2012年出版の吉本隆明著「日本語のゆくえ」は、自身の平易な言葉で、各論理について説明しているとても良い本です。この要約をもとに、彼が作った思想をより理解し、世界と言語に関する仮説を構築するヒントにできればと思います。
本書によって、以下を理解できました。
・吉本隆明は、価値を構造化するにあたって、マルクスとソシュールの分類法に影響を受けている
・価値論→芸術言語論→共同幻想論の順で理解すると、全体像がわかりやすい
・吉本隆明は、言語空間を構造化し、芸術の普遍的理論を作ることを求めた
参考資料
書籍:日本語のゆくえ
著者:吉本隆明
出版社:光文社
発売日:2012年9月20日
何年も前から持っており、何度も読んでいましたが、この度やっと要約できました。
個人的要約
以下、複数の理論をまとめて要約したものです。
個人的には、自己内部との対話のみが痛みへの有効なアプローチとなり、芸術の原型となりえる、というところが最も重要です。なぜならここで明確に、我々人間の人間性の根拠を定義しているからです。

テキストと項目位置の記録
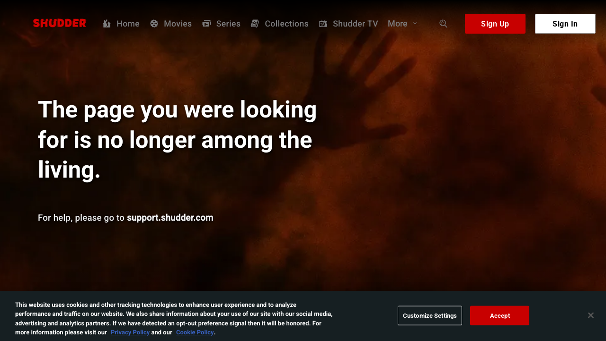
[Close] (590, 318)
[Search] (443, 24)
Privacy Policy (130, 336)
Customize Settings (430, 318)
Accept (500, 318)
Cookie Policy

**実施事項:**
1. 抜粋の「2012年出版の吉本隆明著「」から「何年も前から持っており、何度も読んでいましたが、この度やっと要約できました。」まで（両端を含む）を、「マルクス」を「ヘーゲル」に置き換えて書き出してください。
2. 抜粋の「参考資料」の下に並ぶ項目名（コロンの前の語）をすべて挙げてください。
回答には抜粋の内容だけを用いてください。

**記述回答:**
1.
2012年出版の吉本隆明著「日本語のゆくえ」は、自身の平易な言葉で、各論理について説明しているとても良い本です。この要約をもとに、彼が作った思想をより理解し、世界と言語に関する仮説を構築するヒントにできればと思います。
本書によって、以下を理解できました。
・吉本隆明は、価値を構造化するにあたって、ヘーゲルとソシュールの分類法に影響を受けている
・価値論→芸術言語論→共同幻想論の順で理解すると、全体像がわかりやすい
・吉本隆明は、言語空間を構造化し、芸術の普遍的理論を作ることを求めた
参考資料
書籍:日本語のゆくえ
著者:吉本隆明
出版社:光文社
発売日:2012年9月20日
何年も前から持っており、何度も読んでいましたが、この度やっと要約できました。

2. 書籍、著者、出版社、発売日